The Life and Death of the Emirate City

On the plane ride to Miami I turned to my colleague and said, “That place is going to be a ghost town in ten years or less. There is no way they can sustain it.” Within two years of that statement, Dubai was being bailed out by neighboring Abu Dhabi’s Ruler, Skeik Khalifa, for the construction costs of the Burj Dubai.

In May of 2008, I was fortunate enough to be able to travel with Delta Designers, a forward thinking architecture student group based in Miami, to Dubai to do some research on the development of the city and to see some of the new architectural developments. For a week we indulged in everything the emerging center of the Middle East had to offer. We explored Jumierah beach and the Burj Al-Arab Hotel (I skipped out on the $80 dinner), Shiek Zayed Road and the Emirates Towers, the Palm Islands (still under construction), and of course the Burj Khalifa (called Burj Dubai when we saw it) the worlds tallest structure.

We stayed in a hotel in the “old city,” which I put in quotations because it really is a different city. It origins are several hundred years old and had a history of maritime trade and military harboring. At some point in the mid 20th century, they found oil, made a lot of money, and their children [who were probably exposed to a lot of Western culture] decided they wanted to build metropolis. And this is a huge different between Dubai and the other major cities of the world: Dubai was built so they would come, not built because they came.

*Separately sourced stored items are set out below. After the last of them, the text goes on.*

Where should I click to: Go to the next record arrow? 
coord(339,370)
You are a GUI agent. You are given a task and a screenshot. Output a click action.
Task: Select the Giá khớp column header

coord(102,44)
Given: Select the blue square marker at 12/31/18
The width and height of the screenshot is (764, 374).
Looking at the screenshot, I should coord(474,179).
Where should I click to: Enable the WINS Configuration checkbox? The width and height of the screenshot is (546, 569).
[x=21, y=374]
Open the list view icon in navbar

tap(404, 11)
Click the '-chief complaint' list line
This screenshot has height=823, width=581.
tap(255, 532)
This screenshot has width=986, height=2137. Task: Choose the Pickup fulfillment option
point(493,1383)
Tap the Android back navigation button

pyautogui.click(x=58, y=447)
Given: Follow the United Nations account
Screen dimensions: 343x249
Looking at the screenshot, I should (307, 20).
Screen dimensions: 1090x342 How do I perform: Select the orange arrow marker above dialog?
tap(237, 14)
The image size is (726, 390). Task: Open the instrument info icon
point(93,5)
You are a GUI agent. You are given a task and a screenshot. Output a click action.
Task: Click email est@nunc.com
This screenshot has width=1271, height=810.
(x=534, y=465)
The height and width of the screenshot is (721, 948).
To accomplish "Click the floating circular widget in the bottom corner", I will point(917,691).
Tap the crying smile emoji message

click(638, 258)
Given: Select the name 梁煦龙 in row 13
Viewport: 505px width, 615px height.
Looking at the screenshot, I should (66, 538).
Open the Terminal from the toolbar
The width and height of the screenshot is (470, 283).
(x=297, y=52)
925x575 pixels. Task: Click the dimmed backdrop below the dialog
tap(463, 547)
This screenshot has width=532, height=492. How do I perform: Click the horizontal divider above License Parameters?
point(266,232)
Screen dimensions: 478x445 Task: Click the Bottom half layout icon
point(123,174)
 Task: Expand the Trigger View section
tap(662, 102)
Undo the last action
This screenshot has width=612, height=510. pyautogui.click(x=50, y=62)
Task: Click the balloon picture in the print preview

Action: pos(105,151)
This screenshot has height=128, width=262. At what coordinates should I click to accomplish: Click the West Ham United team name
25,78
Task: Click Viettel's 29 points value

The history of modern urban development, since about 1800, has been a process of accommodation and innovation. As corporations and people moved to the city, building were built house them. Urbanism was in the natural flow of cultural development.  Construction buildings was need based. Adversely, as Dubai began its rapid expansion and development beginning in the 1990s, the “new city” seems to have been conceived as place focusing on innovation. It was built empty to be filled later. There was no cultural need to for urban expansion, and in fact, it required shipping in thousands of construction workers from China and India. When the domestic workforce is grossly inadequate to sustain the work, it indicates a process that won’t last. When cities like New York were experiencing large amounts of expansion, the workforce lived in, contributed to, and became a lasting part of the culture. In Dubai, the workforce is shipped in for a project, kept in shanty town miles outside of the city, and shipped back to their hometown poverty at project completion, leaving a luxury tower to remain majority empty for years.

As the spectacle of Dubai is fading, it is easier to look more closely at the current state of the city. Hundreds of projects are now indefinitely on hold, the Burj Khalifa needed to be bailed out [and had to be closed a day after opening for structural issues], and property values are dropping. It seems as though urbanism can not be forced, or at least not in the UAE. It is important though to take Dubai for what it was [or at least how I see it]: an experiment. First, It is proving that, while population is flocking to the cities, it requires a process of cultural development that makes the city livable. Second, the urban expansion of a city should be of itself, not of imported labor.

I will not be disappointed if what I said is premature, and Dubai proves me wrong. The ball is, and has been, in their court.